The State Auditor will release a report later this month looking into possible conflicts of interest behind the decision to sell the MLK Elementary school campus to the First African Methodist Episcopal Church, the Seattle Times reports:

When an affluent private school in Madison Valley offered to pay as much as $9.7 million for an empty public school in 2009, the choice for the cash-strapped Seattle school district seemed obvious: Sign the papers.

But what could have been a straightforward real-estate deal turned into an elaborate chess game that ended with a well-connected church buying the closed Martin Luther King Elementary School with $2.4 million in taxpayer dollars. more…

Issues around the deal have been surfaced on the Save Seattle Schools Community blog and in CDN comments since it was approved 5-2 in an October school board vote.

While the $9.7 million figure represents the calculated valued from a long-term lease the Bush School proposed in its bid for the property, the private school did make the largest cash bid in the process at $3.75 million, CDN reported when it documented the four competing projects for the campus back in fall 2009. But dollars weren’t the only factor in making the decision as community use of the space was also weighed. Now, the Times says, state investigators are looking at the transaction to see if these other factors represented violations of the law.

The Times also casts a skeptical eye on the AME’s efforts to date to put the campus to use:

Today, seven months after the School Board’s vote, First AME has one tenant lined up for the building — the church’s Head Start administrative offices — and no firm plans for its promised youth services beyond a two-month summer day-care program run by another agency. A church leader also said groups can book the gym as long as they provide supervision.

Church leaders recently hedged on making the playground accessible to neighborhood children — a requirement from the city when it changed the property’s use permit. The church said it has liability concerns about someone getting hurt there.

AME held a public meeting at the end for April to “discuss projects in your neighborhood, identified community center characteristics and interests, and your ideas,” according to the event flier. 

“We’re going to talk briefly to the community about what we had submitted and get from them what they would like to see in terms of the community center,” said Norward Brooks from First AME, who described the event as a meet-and-greet. “I hope that we can get more of the community involved in having the center operate because it is a center for the people in that community.”


0 thoughts on “Times: State investigating Seattle district’s sale of MLK School to AME

  1. somebody (probably somebody named English, since Goodlow-Johnson is gone) loses their job over this.

  2. This is a travesty – did we find out why the highest bidder didn’t win here? I’m very confused and hate the fact that I still have to see the windows boarded up. This smells like some bureaucratic gerrymandering.

  3. in a neighborhood with kids is the first travesty. If we (note I say we, the public)do sell school property we could debate the philosophy of and how to determine the balance between community use vs highest bidder.
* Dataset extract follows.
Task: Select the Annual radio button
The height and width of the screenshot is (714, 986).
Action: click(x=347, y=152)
But, in this case, the next travesty came when the other community group offering a higher bid was held to a much higher standard. This was a rush job. No other property even slightly resembling a school has been sold so fast and should never happen again.
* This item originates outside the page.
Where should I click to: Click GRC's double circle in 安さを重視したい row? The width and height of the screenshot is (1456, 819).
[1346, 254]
  4. You are so right! I have said this before, but this property should not even be sold. SPS will never be able to get it, or another equivalent property, back if they need it. Based on school enrollment and overcrowding, that could be sooner than later.

  5. This was a dirty deal from the start but fame defenders cried racism and no one looked any further. They can’t even cut the grass now that they own it, at least the district did that.

  6. “We’re going to talk briefly to the community about what we had submitted and get from them what they would like to see in terms of the community center,” said Norward Brooks from First AME, who described the event as a meet-and-greet. “I hope that we can get more of the community involved in having the center operate because it is a center for the people in that community.”

    Unless you are a neighbor,, then if no one else is using the playground and you ask permission, they may let you on it, as long as you stay with your children. That is what a white neighbor was told, later when a black lady asked about using the playground she was given a different answer.

    It would not look good for them if the predominantly non-black community around the school actually used it.

    The pastor wanted us to email suggestions, he didn’t want to hear us in person at all

  7. We walk by the property everyday and have seen nothing until today. My skeptical side says :lets see, its brought up on the radio this morning and boom! 8 cars are parked and there is “action”. then give it a week or two and things will blow over and the school will sit again. My optimistic side says, well, they have a renter, there will be more as they work on it over the summer…. We’ll see. Its been so dad since SPS closed it down..no kids, just wasted space.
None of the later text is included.